PROBLEM TO WORK ON: Only the lines below from the one containing "Image resolution: width=1809, height=2044." to the one containing "Protocolo para la" should be repeated, both included and unchanged.

SUPPLIED RECORDS:
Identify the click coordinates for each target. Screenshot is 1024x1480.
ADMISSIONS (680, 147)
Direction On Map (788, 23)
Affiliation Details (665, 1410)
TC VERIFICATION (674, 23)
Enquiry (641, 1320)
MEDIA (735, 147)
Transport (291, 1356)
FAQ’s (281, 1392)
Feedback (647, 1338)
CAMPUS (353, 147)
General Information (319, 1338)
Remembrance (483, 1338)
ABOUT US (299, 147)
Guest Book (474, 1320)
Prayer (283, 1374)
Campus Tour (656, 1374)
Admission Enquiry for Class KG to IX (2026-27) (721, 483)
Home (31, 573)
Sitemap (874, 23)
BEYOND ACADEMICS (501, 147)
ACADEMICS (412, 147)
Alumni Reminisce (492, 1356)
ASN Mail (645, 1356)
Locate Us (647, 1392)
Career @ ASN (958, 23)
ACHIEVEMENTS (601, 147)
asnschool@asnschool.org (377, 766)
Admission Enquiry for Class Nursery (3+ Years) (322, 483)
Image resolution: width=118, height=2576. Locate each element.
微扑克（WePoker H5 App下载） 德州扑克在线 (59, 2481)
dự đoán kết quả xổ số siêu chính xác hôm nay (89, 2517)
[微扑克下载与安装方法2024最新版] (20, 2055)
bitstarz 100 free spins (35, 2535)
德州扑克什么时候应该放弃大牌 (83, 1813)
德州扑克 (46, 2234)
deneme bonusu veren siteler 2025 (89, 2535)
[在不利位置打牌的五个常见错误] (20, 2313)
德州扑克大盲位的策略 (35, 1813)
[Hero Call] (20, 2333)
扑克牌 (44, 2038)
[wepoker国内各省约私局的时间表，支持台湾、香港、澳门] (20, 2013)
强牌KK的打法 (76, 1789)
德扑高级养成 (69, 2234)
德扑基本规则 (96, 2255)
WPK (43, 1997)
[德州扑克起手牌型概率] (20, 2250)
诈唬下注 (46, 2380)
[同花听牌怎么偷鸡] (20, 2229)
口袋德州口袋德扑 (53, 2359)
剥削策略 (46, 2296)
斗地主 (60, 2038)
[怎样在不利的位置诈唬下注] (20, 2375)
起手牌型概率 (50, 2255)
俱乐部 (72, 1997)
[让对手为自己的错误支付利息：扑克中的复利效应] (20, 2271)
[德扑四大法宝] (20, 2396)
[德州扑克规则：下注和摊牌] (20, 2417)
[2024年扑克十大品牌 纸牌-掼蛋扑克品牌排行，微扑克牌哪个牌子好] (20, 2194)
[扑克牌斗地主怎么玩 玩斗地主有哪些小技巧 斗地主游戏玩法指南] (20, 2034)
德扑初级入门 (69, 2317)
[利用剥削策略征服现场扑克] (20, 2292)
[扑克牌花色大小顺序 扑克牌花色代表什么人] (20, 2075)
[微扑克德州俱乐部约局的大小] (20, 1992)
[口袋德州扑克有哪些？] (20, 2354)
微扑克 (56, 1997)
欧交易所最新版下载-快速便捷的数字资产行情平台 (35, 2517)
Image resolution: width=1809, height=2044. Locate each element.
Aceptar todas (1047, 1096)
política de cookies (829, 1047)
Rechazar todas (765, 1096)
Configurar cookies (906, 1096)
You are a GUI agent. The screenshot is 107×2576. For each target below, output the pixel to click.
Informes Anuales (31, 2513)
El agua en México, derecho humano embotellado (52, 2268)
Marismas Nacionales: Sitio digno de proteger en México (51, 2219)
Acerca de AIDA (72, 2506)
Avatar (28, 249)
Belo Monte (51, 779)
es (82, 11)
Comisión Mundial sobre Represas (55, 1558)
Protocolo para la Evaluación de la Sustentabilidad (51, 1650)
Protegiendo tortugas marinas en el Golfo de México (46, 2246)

ANSWER FOR THE TASK:
Image resolution: width=1809, height=2044. Locate each element.
Aceptar todas (1047, 1096)
política de cookies (829, 1047)
Rechazar todas (765, 1096)
Configurar cookies (906, 1096)
You are a GUI agent. The screenshot is 107×2576. For each target below, output the pixel to click.
Informes Anuales (31, 2513)
El agua en México, derecho humano embotellado (52, 2268)
Marismas Nacionales: Sitio digno de proteger en México (51, 2219)
Acerca de AIDA (72, 2506)
Avatar (28, 249)
Belo Monte (51, 779)
es (82, 11)
Comisión Mundial sobre Represas (55, 1558)
Protocolo para la Evaluación de la Sustentabilidad (51, 1650)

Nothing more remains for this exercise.